[Collected data]
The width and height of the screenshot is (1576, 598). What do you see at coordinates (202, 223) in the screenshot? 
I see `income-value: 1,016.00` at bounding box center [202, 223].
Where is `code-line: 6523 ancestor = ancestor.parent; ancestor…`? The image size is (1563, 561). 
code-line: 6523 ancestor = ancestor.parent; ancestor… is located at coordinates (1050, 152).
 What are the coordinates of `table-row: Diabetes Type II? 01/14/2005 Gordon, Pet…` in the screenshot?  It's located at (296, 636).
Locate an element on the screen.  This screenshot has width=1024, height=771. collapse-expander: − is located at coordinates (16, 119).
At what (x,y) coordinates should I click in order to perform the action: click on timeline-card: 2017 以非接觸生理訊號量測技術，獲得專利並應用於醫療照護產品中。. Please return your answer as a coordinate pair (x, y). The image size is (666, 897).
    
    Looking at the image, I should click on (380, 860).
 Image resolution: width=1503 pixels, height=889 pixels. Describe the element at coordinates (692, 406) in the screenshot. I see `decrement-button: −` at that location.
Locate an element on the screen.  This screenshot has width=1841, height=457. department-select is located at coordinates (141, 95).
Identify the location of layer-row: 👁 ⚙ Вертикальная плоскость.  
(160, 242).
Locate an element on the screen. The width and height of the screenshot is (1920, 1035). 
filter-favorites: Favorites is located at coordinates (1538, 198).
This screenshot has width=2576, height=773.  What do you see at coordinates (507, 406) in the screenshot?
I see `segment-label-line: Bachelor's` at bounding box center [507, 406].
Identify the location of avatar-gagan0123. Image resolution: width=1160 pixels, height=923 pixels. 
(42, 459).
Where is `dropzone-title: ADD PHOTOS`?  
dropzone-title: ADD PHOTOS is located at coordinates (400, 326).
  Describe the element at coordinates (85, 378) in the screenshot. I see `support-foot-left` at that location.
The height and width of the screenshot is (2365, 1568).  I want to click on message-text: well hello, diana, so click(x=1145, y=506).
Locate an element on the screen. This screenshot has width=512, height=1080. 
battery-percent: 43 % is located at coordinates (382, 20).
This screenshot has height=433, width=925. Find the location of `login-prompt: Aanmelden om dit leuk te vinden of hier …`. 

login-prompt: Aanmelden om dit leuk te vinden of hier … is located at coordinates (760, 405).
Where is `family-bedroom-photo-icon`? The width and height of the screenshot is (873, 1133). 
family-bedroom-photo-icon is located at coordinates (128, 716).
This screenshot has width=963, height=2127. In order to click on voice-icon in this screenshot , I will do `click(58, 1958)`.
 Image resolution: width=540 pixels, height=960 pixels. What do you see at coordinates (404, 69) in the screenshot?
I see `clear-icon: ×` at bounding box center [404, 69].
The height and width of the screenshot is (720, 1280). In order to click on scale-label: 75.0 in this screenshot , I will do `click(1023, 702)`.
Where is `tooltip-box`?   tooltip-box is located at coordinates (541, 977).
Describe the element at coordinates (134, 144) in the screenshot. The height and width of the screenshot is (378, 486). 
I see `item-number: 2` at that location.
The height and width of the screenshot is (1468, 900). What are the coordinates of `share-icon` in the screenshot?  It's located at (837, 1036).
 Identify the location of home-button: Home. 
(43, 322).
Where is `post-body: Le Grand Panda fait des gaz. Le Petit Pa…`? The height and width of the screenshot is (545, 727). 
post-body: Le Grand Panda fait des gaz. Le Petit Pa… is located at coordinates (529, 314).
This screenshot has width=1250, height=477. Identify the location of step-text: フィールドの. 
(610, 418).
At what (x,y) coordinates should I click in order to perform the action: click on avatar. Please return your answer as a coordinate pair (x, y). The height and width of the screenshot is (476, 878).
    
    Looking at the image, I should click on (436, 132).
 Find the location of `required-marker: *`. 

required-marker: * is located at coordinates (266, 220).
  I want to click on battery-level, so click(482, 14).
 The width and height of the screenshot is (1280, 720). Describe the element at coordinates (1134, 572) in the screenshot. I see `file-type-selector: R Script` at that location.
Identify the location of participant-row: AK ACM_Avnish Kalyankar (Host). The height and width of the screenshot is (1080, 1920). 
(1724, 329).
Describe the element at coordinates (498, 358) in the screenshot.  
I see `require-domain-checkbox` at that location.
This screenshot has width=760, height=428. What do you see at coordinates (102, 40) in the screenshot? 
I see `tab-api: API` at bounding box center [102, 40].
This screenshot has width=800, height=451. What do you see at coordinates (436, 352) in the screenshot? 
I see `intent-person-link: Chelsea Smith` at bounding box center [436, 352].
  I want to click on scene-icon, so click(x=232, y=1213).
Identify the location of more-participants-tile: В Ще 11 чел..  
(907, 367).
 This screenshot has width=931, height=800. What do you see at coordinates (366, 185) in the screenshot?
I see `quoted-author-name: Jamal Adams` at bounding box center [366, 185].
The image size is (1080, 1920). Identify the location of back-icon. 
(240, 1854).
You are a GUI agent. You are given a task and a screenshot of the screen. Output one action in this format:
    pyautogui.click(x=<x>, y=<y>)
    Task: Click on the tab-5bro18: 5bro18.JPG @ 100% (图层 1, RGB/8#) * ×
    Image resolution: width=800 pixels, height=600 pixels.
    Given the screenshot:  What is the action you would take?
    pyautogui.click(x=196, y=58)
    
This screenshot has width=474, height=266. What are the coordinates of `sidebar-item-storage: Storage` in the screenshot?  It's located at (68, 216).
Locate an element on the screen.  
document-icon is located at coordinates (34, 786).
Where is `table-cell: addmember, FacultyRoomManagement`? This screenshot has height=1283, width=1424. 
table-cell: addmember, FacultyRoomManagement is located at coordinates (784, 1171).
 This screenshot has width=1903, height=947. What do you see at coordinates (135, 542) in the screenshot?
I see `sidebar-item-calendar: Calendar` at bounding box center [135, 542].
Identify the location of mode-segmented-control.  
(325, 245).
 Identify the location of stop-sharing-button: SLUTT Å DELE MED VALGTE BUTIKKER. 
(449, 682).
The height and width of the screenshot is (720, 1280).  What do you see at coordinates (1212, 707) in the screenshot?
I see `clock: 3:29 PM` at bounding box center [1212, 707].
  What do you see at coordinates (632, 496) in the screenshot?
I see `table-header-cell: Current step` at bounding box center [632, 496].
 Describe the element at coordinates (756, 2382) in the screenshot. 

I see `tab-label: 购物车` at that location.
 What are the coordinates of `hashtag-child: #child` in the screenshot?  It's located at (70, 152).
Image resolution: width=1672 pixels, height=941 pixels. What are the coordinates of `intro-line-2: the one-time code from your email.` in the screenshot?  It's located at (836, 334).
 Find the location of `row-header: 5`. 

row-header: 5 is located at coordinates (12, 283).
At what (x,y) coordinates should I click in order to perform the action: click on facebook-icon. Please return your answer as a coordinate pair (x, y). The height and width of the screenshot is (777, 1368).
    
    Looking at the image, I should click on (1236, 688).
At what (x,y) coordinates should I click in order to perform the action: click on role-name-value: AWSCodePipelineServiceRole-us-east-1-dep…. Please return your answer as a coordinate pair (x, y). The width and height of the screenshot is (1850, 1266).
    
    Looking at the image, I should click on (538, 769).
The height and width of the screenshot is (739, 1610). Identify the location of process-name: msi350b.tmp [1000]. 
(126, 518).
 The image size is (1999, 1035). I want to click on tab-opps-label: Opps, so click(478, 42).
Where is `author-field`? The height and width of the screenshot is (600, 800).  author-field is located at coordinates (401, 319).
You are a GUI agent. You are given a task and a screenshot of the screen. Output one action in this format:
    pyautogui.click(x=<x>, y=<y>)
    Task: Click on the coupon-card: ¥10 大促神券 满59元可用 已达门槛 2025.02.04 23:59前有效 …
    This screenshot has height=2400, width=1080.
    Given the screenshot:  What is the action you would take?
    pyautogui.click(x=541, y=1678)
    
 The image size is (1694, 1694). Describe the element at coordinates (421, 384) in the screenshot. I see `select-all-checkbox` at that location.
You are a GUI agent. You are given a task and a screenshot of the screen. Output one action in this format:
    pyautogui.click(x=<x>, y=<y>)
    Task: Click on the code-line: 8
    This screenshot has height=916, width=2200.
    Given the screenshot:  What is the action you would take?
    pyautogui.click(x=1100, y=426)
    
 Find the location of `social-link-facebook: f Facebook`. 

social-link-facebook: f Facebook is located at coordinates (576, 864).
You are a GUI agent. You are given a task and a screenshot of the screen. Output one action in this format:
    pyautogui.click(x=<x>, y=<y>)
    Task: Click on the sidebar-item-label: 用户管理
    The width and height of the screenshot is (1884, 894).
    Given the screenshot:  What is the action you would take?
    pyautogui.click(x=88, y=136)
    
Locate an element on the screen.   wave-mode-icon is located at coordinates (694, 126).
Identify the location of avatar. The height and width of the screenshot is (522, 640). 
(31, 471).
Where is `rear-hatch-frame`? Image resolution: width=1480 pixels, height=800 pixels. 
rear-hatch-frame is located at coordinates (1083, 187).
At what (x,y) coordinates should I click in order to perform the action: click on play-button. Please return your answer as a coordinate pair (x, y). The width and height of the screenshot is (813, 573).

[Task prompt]: Reproduce the records from the first line down to and including the line that contains "code-line: 6523 ancestor = ancestor.parent; ancestor… is".

[Worked solution]:
The width and height of the screenshot is (1576, 598). What do you see at coordinates (202, 223) in the screenshot? 
I see `income-value: 1,016.00` at bounding box center [202, 223].
Where is `code-line: 6523 ancestor = ancestor.parent; ancestor…`? The image size is (1563, 561). 
code-line: 6523 ancestor = ancestor.parent; ancestor… is located at coordinates (1050, 152).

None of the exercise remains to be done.